Savage Mindsというblog*2で、「人類学と戦争」という議論が続けられていることを知る。最新の”Savage Minds on Anthropology and War”というエントリー*3に、2005年以来の議論へのリンクあり。
最近だと、マーシャル・サーリンズのNYTへの公開書簡が掲載されている;


To the Editor:
The report (Oct.11) of the killing of two Iraqi women by hired guns of the State Department whose mission was “to improve local government and democratic institutions” bears an interesting relation to the story of a few days earlier about the collaboration of anthropologists in just such imperious interventions in other peoples’ existence in the interest of extending American power around the world. It seems only pathetic that some anthropologists would criticize their colleagues’ participation in such adventures on grounds of their own disciplinary self-interest, complaining that now they will not be able to do fieldwork because the local people will suspect them of being spies. What about the victims of these militarily-backed intrusions, designed to prescribe how others should organize their lives at the constant risk of losing them? What is as incredible as it is reprehensible is that anthropologists should be engaged in such projects of cultural domination, that is, as willing collaborators in the forceful imposition of American values and governmental forms on people who have long known how to maintain and cherish their own ways of life.
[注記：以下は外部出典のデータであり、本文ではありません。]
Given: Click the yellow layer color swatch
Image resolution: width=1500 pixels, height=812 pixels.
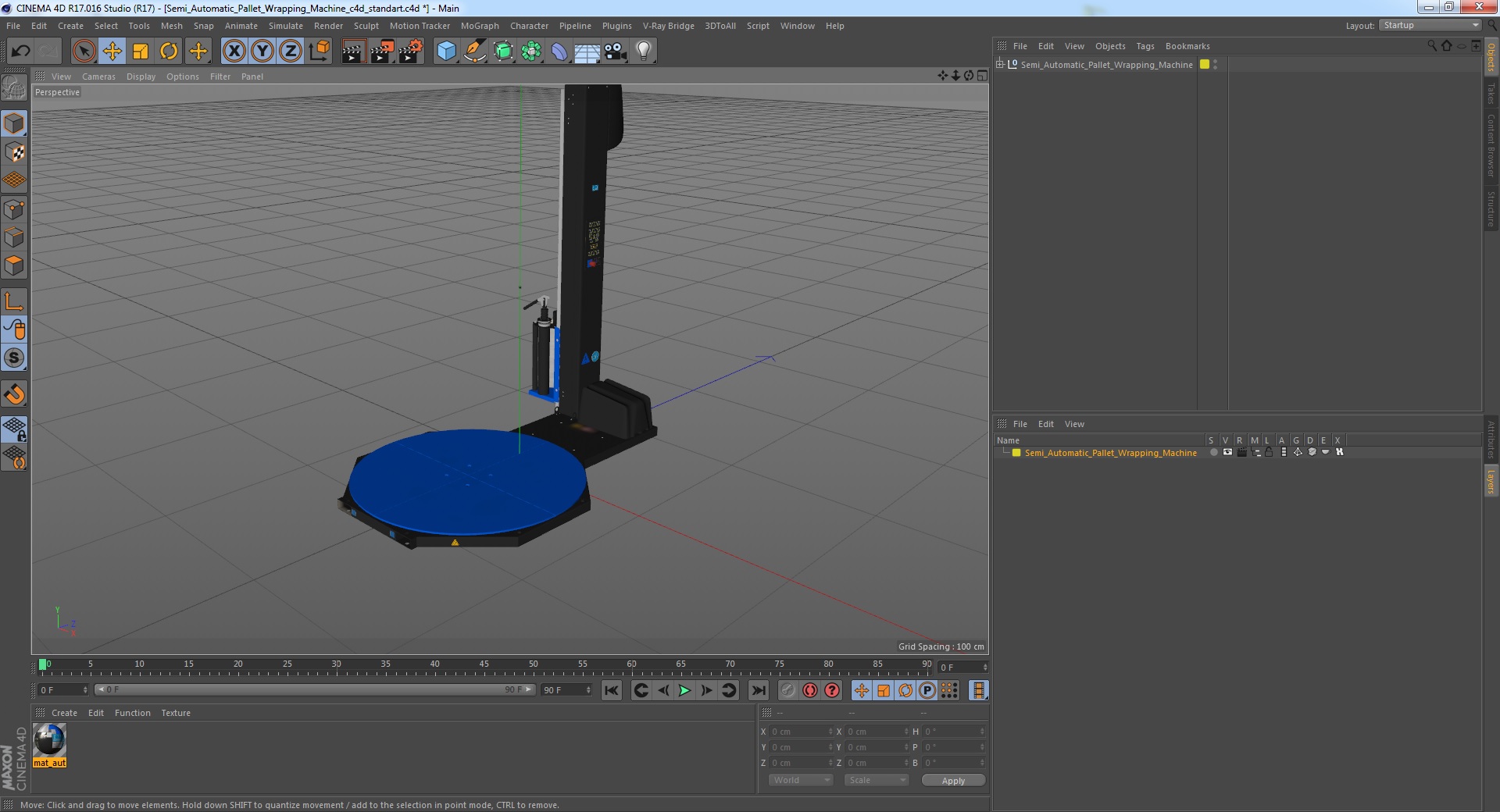Looking at the screenshot, I should pyautogui.click(x=1016, y=453).
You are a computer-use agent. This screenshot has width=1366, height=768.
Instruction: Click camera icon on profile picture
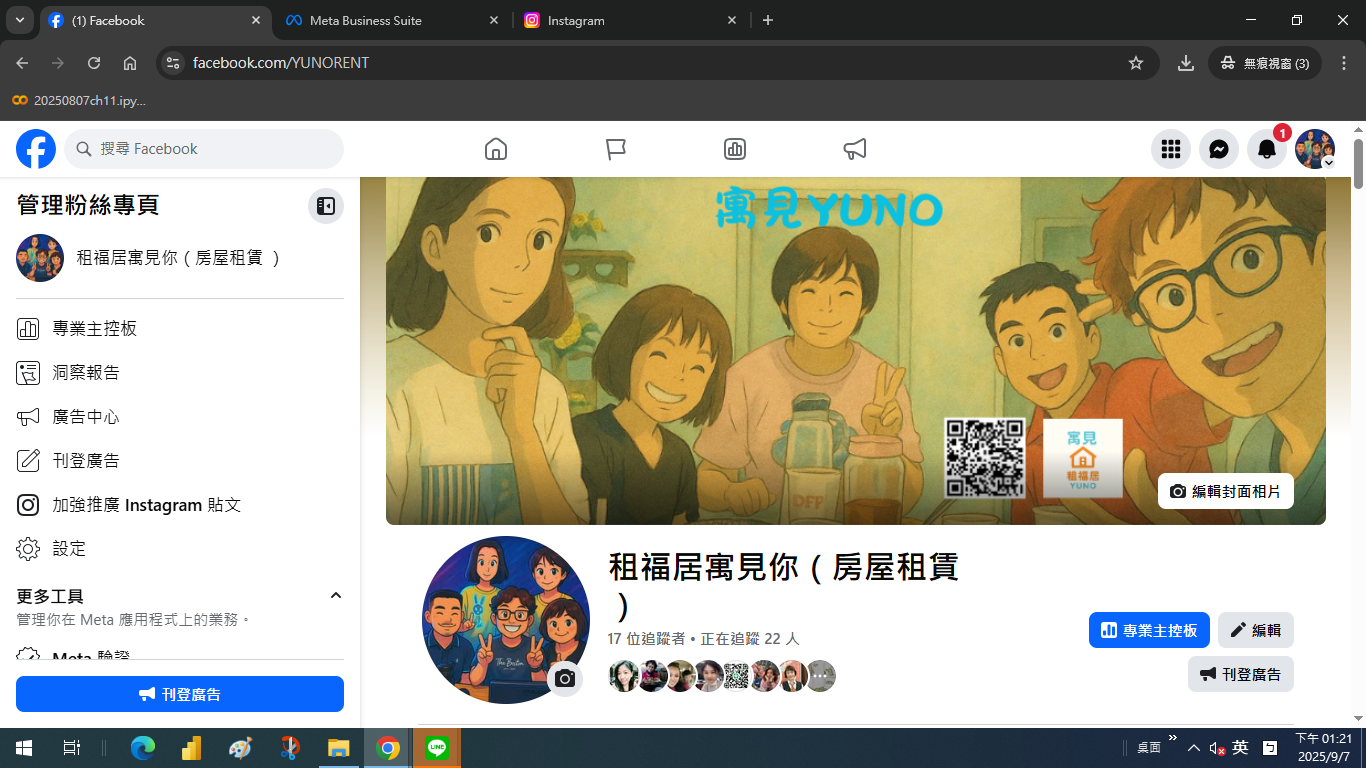click(x=565, y=679)
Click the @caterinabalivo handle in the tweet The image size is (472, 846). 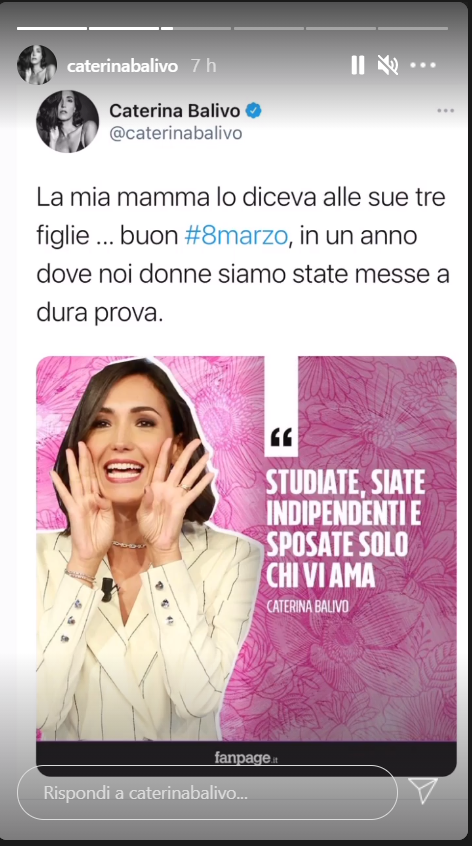click(175, 133)
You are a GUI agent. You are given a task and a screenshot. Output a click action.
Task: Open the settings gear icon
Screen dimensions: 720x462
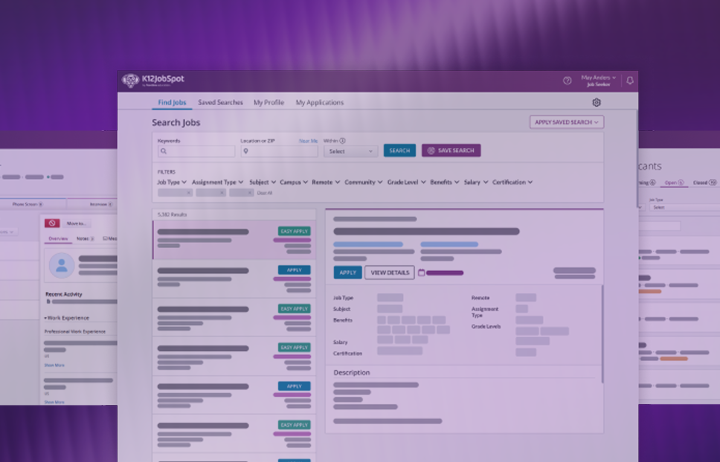(x=596, y=102)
Of course, these collaborating anthropologists have the sense that they are doing good and being good. I am reminded of a cartoon I saw years ago, I think it was in the Saturday Review of Literature, which shows two hooded executioners leaning on their long-handled axes, and one says to the other: “The way I see it, if I didn’t do this, some sonovabitch would get the job.”

Marshall Sahlins
http://savageminds.org/2007/10/11/marshall-sahlins-on-anthropologists-in-iraq/

また、Roger N. Lancaster氏曰く、

As an American on a Fulbright fellowship, I spent the last year conducting anthropological research in Mexico. Invariably, one of the first questions I was asked when I tried to begin an interview was, “Are you here to spy on us?”

Even after full disclosure of my university employment, publications and current research design, I found myself blocked out of some potentially useful interviews. Headlines like “Army Enlists Anthropology in War Zones” (front page, Oct. 5) will make future research all the more difficult.